En el patio trasero, un rancho sirve como dormitorio para los jovencitos de la casa y hay una máquina, fabricada por ellos mismos, que ayuda en el proceso de despulpe de las frutas.
"Esto nos adelanta trabajo. Moler en una batidora y colar a mano nos llevaría muchísimo tiempo", asegura Ángel, el hijo mecánico al que le gusta tallar en madera, pintar y esculpir. "Me cogió el fatalismo geográfico. Para un joven como yo, del campo es muy difícil llegar a una de las escuelas de arte de la capital", lamenta. Aún así, logró trabajar con un artesano por cuenta propia y viene desde Candelaria para ayudar a sus padres y hermanos a procesar la guayaba.
Una vez separada las semillas y batido el resto de la fruta se separan las elaboraciones. Una parte va a ser embotellada para jugos y compotas, y el resto se mezcla con azúcar, jugo de limón para conservar y algún que otro ingrediente secreto; y se coloca al fuego.
"Ahora viene lo difícil", asegura Juan Antonio, padre de la familia. "Una vez que comience a hacer burbujas hay que revolver constantemente para que no se pegue y cuajar hasta que alcance una consistencia superior a la mermelada, pero un poco menos que la barra a la que estamos acostumbrados".

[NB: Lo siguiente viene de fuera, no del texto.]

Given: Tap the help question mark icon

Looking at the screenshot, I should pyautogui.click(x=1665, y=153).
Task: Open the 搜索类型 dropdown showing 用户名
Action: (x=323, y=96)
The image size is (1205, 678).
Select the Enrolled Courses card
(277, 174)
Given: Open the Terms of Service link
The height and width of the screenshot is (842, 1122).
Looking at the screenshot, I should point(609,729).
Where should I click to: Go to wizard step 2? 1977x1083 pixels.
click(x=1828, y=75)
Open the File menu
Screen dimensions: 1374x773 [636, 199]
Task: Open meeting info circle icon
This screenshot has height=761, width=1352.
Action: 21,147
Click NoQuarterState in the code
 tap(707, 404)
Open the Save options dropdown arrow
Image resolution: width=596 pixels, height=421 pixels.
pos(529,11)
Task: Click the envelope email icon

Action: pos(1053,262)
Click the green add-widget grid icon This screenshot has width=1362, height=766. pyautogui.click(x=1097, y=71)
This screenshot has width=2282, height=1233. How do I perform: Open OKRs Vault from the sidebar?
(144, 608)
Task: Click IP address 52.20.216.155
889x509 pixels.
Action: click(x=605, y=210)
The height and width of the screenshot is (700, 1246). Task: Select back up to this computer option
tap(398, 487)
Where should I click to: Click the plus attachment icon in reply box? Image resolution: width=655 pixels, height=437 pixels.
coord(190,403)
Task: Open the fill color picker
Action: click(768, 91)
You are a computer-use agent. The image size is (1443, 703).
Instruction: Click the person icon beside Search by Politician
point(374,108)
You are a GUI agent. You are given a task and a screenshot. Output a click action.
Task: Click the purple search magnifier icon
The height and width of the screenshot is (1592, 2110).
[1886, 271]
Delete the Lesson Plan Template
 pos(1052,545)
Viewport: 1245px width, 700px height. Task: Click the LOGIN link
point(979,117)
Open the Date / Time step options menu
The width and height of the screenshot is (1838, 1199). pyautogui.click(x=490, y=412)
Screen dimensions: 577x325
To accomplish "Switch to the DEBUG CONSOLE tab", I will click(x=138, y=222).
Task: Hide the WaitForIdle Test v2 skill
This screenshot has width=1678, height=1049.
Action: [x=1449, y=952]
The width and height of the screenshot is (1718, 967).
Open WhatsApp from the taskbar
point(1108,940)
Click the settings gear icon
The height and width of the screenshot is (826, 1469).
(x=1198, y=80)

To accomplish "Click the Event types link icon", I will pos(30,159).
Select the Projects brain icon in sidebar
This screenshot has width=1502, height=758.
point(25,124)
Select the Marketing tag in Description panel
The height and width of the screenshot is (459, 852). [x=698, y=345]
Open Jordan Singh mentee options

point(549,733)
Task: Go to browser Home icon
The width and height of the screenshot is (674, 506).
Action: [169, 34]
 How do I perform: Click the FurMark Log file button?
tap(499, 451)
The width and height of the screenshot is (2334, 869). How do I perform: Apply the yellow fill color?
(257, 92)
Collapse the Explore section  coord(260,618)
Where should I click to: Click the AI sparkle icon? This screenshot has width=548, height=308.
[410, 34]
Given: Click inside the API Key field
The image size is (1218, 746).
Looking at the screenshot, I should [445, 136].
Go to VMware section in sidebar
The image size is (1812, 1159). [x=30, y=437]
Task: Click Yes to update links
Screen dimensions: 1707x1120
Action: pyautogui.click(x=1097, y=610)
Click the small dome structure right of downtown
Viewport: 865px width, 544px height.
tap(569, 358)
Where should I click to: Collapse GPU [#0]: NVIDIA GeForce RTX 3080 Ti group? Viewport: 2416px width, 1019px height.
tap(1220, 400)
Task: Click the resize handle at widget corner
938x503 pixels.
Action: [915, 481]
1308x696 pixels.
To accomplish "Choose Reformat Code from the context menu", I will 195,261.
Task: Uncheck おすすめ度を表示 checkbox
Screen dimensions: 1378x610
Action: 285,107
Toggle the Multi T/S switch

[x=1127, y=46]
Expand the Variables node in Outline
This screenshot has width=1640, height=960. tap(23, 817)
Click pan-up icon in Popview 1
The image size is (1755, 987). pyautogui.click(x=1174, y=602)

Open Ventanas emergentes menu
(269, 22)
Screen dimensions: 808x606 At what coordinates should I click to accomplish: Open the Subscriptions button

En cada tanda procesan alrededor de 70 libras, entre la guayaba y el azúcar. Trabajan en turnos de diez o quince minutos, cada uno durante dos horas y media, para alternarse frente al fuego. Estar más tiempo es casi imposible, porque el calor ambiental sumado al que emana de las brasas hacen de la tarea una verdadera tortura.
El olor a leña quemada y del hervor de la guayaba con azúcar a punto de mermelada inundan todo el lugar y cautivan la atención de los pocos transeúntes que se atreven a llegar hasta donde el ladrido de los perros sofocando una jutía se entremezcla con el canto de los pájaros y el cacareo de las gallinas. En una repisa de madera, dos platos con sus cucharas invitan a degustar el producto final de tandas anteriores.
David, otro de los hijos, toma sus gafas de sol, para evitar el contacto del humo en los ojos y, en un taburete junto al caldero, se dispone a iniciar el primer turno. Ya adentrada la tarde el padre de la familia recoge la manada de chivos mientras confiesa que alguna vez soñó convertirse en un gran productor de leche y queso de cabra. "Dicen que es muy bueno, y bien pagado, pero la inversión también es muy grande", se lamenta.
Una nevera rota sirve como almacén para el membrillo, distribuido en cazuelas plásticas, cubos y pequeñas barras, mientras que las botellas con pulpa se guardan en sacos o en las propias cajas plásticas. "Ahora solo queda esperar a que pase la temporada de la guayaba y mango, y la gente venga por nuestros productos o nosotros lo llevemos a ellos". La naturaleza marca el ritmo en El Brujo.